Multiple colleges will be on hand as well, including Seward County Community College, Oklahoma Panhandle State University and Fort Hays Tech Northwest.
“We’ll also have the Oklahoma Highway Patrol,” Sims said. “We have a couple of banks coming over. We’ve got a lot of local employers who are willing to send people to come to talk to kids about potential career paths and what it takes to be successful in those careers.”
Sims said invites have also been sent to multiple schools in the area.
Sims said many of the popular career paths for today’s area youth include plumbing, electrical, heating, venting and air conditioning and welding.
“General laborers are in demand,” she said. “If we get these students some skill sets behind them, it’s going to help them in the long term.”
To her knowledge, Sims said the Panhandle Career Expo is the only career fair of its kind in a 100-mile radius.
“Ours is a little different than anything else we’ve taken the students to,” she said.
Sims said events such as Wednesday’s open youth up to more than what they see in the news in terms of career paths.
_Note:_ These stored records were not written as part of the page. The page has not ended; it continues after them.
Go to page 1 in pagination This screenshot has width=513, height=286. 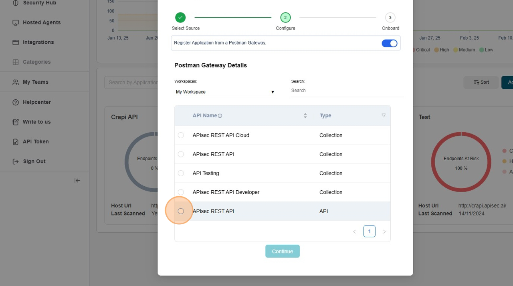click(x=369, y=232)
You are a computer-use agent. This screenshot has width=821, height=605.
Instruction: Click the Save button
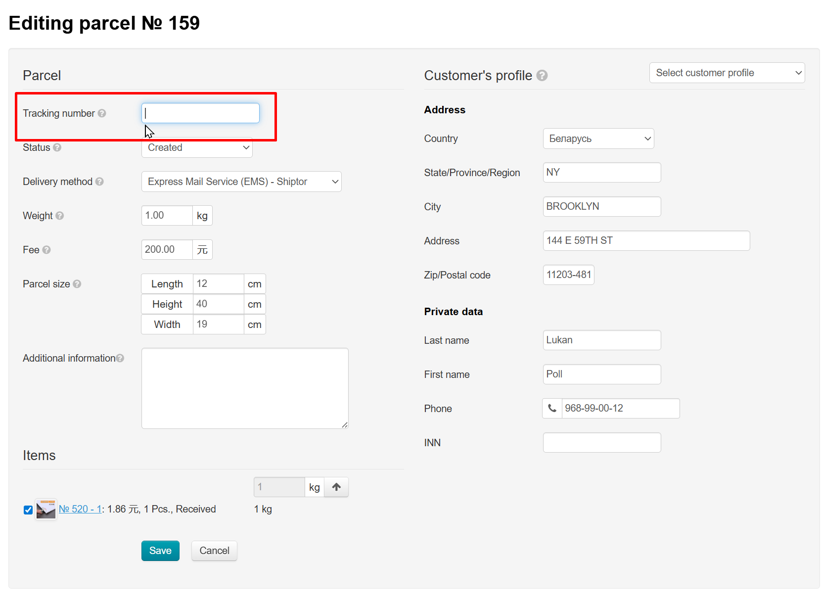point(160,551)
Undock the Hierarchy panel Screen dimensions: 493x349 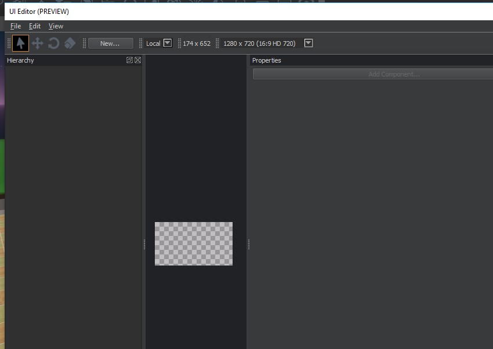click(x=131, y=60)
“They’re talking to real people,” she said. “It opens the doors of what is possible if we don’t have other options to help these kids with. As a small school, we don’t have the ability to offer a lot of AP classes, a shop class or an FFA or ag program.”
Sims said around 200 students are expected Wednesday in Tyrone, and she said employers benefit from the event as well.
“They get to start seeing who’s the next generation coming up,” she said. “They can start opening that dialogue. We had one last year who had a job offer on the spot after she graduated.”
Sims said organizers are excited for Wednesday’s Panhandle Career Expo.
“There’s always some anxiety when you’re putting on something like this,” she said. “We see the vendors. We appreciate it. We do all the scheduling and all the teaching and maintain our regular scheduled programming as far as our responsibilities to our classroom, our teaching outside of the classroom.”